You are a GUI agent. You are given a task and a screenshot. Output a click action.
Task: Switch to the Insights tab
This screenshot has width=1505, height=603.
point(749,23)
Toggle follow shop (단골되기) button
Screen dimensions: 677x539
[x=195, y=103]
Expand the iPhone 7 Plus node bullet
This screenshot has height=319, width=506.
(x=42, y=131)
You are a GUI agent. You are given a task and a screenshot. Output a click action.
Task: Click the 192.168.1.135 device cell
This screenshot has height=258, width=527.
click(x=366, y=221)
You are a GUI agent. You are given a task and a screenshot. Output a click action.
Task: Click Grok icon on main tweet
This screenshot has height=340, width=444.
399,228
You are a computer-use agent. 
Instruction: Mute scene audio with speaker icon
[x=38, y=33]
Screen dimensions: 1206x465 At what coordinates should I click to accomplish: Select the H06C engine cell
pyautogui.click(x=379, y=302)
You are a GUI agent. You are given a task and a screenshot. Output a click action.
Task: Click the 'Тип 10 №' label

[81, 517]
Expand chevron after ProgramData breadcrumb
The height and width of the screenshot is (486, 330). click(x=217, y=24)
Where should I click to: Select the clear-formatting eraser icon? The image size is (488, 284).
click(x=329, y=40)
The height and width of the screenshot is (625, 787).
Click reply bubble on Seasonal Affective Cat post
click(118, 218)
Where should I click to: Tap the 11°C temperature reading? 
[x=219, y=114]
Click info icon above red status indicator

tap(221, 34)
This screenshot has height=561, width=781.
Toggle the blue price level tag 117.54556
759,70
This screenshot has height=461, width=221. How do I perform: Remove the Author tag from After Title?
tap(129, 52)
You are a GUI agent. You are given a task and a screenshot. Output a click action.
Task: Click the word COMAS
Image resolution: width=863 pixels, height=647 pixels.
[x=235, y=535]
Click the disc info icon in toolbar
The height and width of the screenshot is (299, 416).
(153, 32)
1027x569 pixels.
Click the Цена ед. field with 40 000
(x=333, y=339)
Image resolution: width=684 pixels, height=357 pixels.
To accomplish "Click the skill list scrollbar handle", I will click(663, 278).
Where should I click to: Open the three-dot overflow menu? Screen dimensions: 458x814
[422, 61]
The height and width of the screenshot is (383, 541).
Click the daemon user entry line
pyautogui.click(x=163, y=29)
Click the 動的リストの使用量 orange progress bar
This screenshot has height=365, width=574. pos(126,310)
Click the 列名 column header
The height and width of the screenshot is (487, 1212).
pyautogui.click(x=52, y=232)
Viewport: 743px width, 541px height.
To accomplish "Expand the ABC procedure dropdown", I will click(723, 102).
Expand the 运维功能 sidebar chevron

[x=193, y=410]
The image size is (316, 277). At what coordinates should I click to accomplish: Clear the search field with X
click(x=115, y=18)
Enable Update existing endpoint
+ + + + + + +
WHAT TO WORK ON: Would you write out all the records exactly as they read?

YOUR RESPONSE:
You are a GUI agent. You are given a task and a screenshot. Output a click action.
Task: Switch to the Insights tab
This screenshot has width=1505, height=603.
point(749,23)
Toggle follow shop (단골되기) button
Screen dimensions: 677x539
[x=195, y=103]
Expand the iPhone 7 Plus node bullet
This screenshot has height=319, width=506.
(x=42, y=131)
You are a GUI agent. You are given a task and a screenshot. Output a click action.
Task: Click the 192.168.1.135 device cell
This screenshot has height=258, width=527.
click(x=366, y=221)
You are a GUI agent. You are given a task and a screenshot. Output a click action.
Task: Click Grok icon on main tweet
This screenshot has height=340, width=444.
399,228
You are a computer-use agent. 
Instruction: Mute scene audio with speaker icon
[x=38, y=33]
Screen dimensions: 1206x465 At what coordinates should I click to accomplish: Select the H06C engine cell
pyautogui.click(x=379, y=302)
You are a GUI agent. You are given a task and a screenshot. Output a click action.
Task: Click the 'Тип 10 №' label

[81, 517]
Expand chevron after ProgramData breadcrumb
The height and width of the screenshot is (486, 330). click(x=217, y=24)
Where should I click to: Select the clear-formatting eraser icon? The image size is (488, 284).
click(x=329, y=40)
The height and width of the screenshot is (625, 787).
Click reply bubble on Seasonal Affective Cat post
click(118, 218)
Where should I click to: Tap the 11°C temperature reading? 
[x=219, y=114]
Click info icon above red status indicator

tap(221, 34)
This screenshot has height=561, width=781.
Toggle the blue price level tag 117.54556
759,70
This screenshot has height=461, width=221. How do I perform: Remove the Author tag from After Title?
tap(129, 52)
You are a GUI agent. You are given a task and a screenshot. Output a click action.
Task: Click the word COMAS
Image resolution: width=863 pixels, height=647 pixels.
[x=235, y=535]
Click the disc info icon in toolbar
The height and width of the screenshot is (299, 416).
(153, 32)
1027x569 pixels.
Click the Цена ед. field with 40 000
(x=333, y=339)
Image resolution: width=684 pixels, height=357 pixels.
To accomplish "Click the skill list scrollbar handle", I will click(663, 278).
Where should I click to: Open the three-dot overflow menu? Screen dimensions: 458x814
[422, 61]
The height and width of the screenshot is (383, 541).
Click the daemon user entry line
pyautogui.click(x=163, y=29)
Click the 動的リストの使用量 orange progress bar
This screenshot has height=365, width=574. pos(126,310)
Click the 列名 column header
The height and width of the screenshot is (487, 1212).
pyautogui.click(x=52, y=232)
Viewport: 743px width, 541px height.
To accomplish "Expand the ABC procedure dropdown", I will click(723, 102).
Expand the 运维功能 sidebar chevron

[x=193, y=410]
The image size is (316, 277). At what coordinates should I click to accomplish: Clear the search field with X
click(x=115, y=18)
Enable Update existing endpoint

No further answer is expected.